Val, the Shifty, Shifty, Time-Shifter

Some parents in Backroads liked conferences a lot
But Val Thevictorian, sadly,
Did not.

Ol' Val needed me-time, for writin' and readin'
Not chattin', not waitin' for the fast-food feedin'.
She preferred to be sitting in her basement lair
In the glow of her monitor, nary a care.
A most scathingly brilliant idea took shape
In Val's odd steel-trap mind wound with silver duct tape.

"I know just what I'll do," Ol' Val chortled with glee.
"To keep up with my writing that's all about ME!
I can't do it at school with computer or pen.
Stealing time from my students? I'll not teach again!

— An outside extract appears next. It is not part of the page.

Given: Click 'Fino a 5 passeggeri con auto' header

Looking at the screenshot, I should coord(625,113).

All I need is to time-shift," Ol' Val said aloud.
"Since I can't be two places at once, and that crowd
Demands to see syllabi, and teachers, and rooms...
I will be there in person and mind, and not doomed
To while away hours, thinking what might have been.
I'll just type it up now, and I'll publish it then."

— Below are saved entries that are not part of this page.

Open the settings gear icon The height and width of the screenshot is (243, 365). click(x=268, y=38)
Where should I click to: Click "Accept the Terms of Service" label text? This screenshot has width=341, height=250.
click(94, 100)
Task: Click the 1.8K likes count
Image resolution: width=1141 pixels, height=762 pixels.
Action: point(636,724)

No promises made she of quality writin'.
Like casting a line when the fish are a-bitin',
Sometimes you can catch large-mouth, sometimes you'll catch perch.
Wasn't this better than being left in the lurch?

6 comments:

Sioux said...

Val--A poet at your core? Did you serve liquid "refreshments" to the parents, and you drank a little more than you should have?

Stephen Hayes said...

No teacher ever served me liquor. Your poem makes me miss Dr. Seuss. That man was a genius.

Linda O'Connell said...

Now that was a productive use of your time, Teach. I knew you could write prose, but poetry too.

Leenie said...

Writing of any kind makes a person appear so smart and studious. Once again Val is the victorian--as in victory, not as in turn of the century British history.

Val said...

Sioux,
I would never serve liquid refreshments to parents. Or any refreshments at all. Because that encourages them to hang around, even after our polite business interaction has achieved its purpose.

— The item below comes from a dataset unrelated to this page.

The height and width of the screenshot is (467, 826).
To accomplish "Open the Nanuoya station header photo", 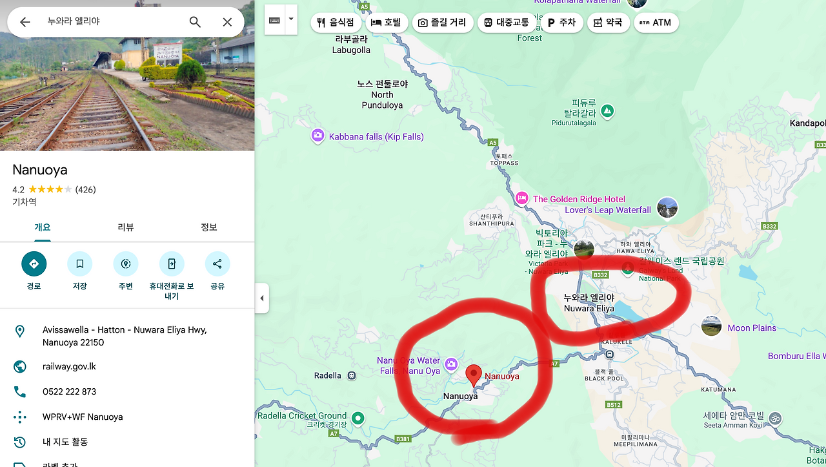I will [x=127, y=76].
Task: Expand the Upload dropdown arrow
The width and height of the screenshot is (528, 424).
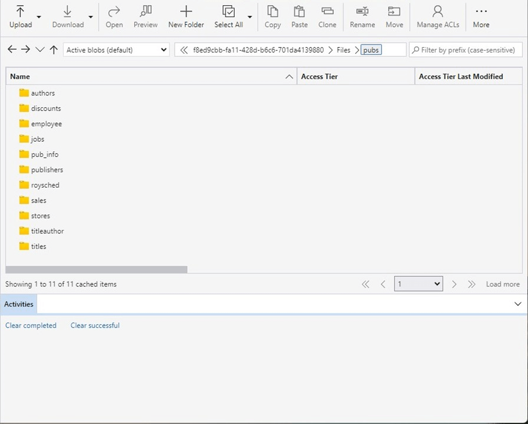Action: (39, 17)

Of course I would not dare to consume such refreshments on the clock.

*************
Stephen,
Nor shall I. And indeed, Dr. Suess was my inspiration.

*************
Linda,
My anapestic tetrameter is a bit rusty.

*************
Leenie,
Thank you. I'm sure that's a compliment. Not merely a statement that by writing, I APPEAR smart and studious!

Josh Hoyt said...

Great poem!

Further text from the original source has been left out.